Much of that, he has since told media, was spent in solitary confinement.
He was finally released in early 2018 after a French court dismissed the charges against him, citing lack of evidence.
Prosecutors in France appealed the decision to release him and an appeals court last fall ordered a new evaluation of the evidence against him.
As a result, a new investigating judge was appointed but a decision on whether the appeals court will deem the evidence credible enough to lay charges and potentially pursue a second extradition request is expected at some point this year.
Following his return to Canada, Diab began calls for a public inquiry into how his case was handled.
Diab and his lawyer have called the Segal review a “sham,” insisting it is too limited in scope and that the broader mandate of a public inquiry is needed to fully examine whether reforms are needed to the Extradition Act to prevent other Canadians from being put in the same situation.
Why was his extradition so controversial?

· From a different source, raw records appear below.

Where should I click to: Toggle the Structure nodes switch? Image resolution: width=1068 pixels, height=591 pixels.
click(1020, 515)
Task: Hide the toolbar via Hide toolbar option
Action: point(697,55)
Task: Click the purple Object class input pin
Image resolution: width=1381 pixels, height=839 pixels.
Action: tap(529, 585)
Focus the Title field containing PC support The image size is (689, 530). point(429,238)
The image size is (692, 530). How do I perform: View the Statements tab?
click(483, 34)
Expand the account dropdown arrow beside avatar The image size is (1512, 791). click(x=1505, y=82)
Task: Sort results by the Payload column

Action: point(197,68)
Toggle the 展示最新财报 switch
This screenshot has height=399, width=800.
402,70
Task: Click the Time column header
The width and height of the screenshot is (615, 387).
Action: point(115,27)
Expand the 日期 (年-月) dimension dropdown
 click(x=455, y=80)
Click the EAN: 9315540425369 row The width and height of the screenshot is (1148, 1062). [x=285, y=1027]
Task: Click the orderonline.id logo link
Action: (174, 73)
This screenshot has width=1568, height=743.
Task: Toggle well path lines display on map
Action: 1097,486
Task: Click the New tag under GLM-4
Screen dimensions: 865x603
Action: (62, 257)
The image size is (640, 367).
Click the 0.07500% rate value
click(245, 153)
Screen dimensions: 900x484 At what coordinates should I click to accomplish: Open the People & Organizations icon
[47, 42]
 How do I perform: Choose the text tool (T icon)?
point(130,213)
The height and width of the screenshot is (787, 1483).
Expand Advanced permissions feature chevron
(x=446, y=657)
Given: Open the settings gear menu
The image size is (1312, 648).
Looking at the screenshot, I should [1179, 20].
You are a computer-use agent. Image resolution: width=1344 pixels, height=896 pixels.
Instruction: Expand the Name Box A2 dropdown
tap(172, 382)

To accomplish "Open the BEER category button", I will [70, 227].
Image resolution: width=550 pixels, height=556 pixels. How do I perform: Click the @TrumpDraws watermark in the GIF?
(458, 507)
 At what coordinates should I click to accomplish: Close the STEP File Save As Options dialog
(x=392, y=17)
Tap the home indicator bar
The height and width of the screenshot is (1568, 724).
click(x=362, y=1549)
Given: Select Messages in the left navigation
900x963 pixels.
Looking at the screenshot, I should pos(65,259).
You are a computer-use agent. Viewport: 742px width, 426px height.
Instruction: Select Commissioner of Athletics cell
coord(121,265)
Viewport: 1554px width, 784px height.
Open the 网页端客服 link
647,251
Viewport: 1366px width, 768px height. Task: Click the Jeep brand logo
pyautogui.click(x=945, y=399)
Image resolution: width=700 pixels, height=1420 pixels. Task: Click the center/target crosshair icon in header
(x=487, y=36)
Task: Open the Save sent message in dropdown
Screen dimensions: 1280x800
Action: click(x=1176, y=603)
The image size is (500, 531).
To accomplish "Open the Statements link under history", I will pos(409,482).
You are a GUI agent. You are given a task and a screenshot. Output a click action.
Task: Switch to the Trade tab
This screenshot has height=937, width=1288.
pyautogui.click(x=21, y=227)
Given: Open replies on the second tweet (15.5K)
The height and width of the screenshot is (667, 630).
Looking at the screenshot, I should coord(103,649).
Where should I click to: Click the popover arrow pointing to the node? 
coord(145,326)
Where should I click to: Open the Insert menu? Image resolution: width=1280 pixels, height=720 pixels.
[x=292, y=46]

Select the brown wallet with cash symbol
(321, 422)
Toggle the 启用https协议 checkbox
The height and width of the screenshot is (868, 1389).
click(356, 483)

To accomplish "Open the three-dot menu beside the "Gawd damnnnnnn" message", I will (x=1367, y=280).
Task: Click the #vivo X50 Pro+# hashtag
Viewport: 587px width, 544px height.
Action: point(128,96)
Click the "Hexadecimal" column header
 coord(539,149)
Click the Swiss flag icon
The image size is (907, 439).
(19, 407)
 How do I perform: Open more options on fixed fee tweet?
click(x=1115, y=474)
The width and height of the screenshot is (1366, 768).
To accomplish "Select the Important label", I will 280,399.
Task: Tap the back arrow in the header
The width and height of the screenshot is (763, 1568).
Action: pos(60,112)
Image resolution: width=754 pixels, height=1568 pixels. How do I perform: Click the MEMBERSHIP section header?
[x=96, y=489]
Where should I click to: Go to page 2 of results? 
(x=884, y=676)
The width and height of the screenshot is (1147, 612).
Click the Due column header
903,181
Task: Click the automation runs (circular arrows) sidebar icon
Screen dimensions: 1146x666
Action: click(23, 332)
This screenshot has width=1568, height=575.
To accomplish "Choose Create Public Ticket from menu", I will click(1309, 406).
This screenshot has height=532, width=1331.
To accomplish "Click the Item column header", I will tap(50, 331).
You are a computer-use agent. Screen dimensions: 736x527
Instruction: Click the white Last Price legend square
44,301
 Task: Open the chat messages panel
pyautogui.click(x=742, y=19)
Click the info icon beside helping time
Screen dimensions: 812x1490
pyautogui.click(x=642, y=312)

The evidence upon which French authorities were basing their allegations has been a key point of contention through his ordeal and formed a large part of the reason why the decision by the former Conservatives to approve the extradition was so widely condemned by human rights groups like Amnesty International.
The judge that ordered his extradition made specific reference to problems with the evidence, calling the case laid out by French prosecutors “illogical, very problematic, convoluted, very confusing with conclusions that are suspect.”
Their case hinged on a handwriting sample — just five words — from a Paris hotel register that prosecutors in France argued linked Diab to the bombing.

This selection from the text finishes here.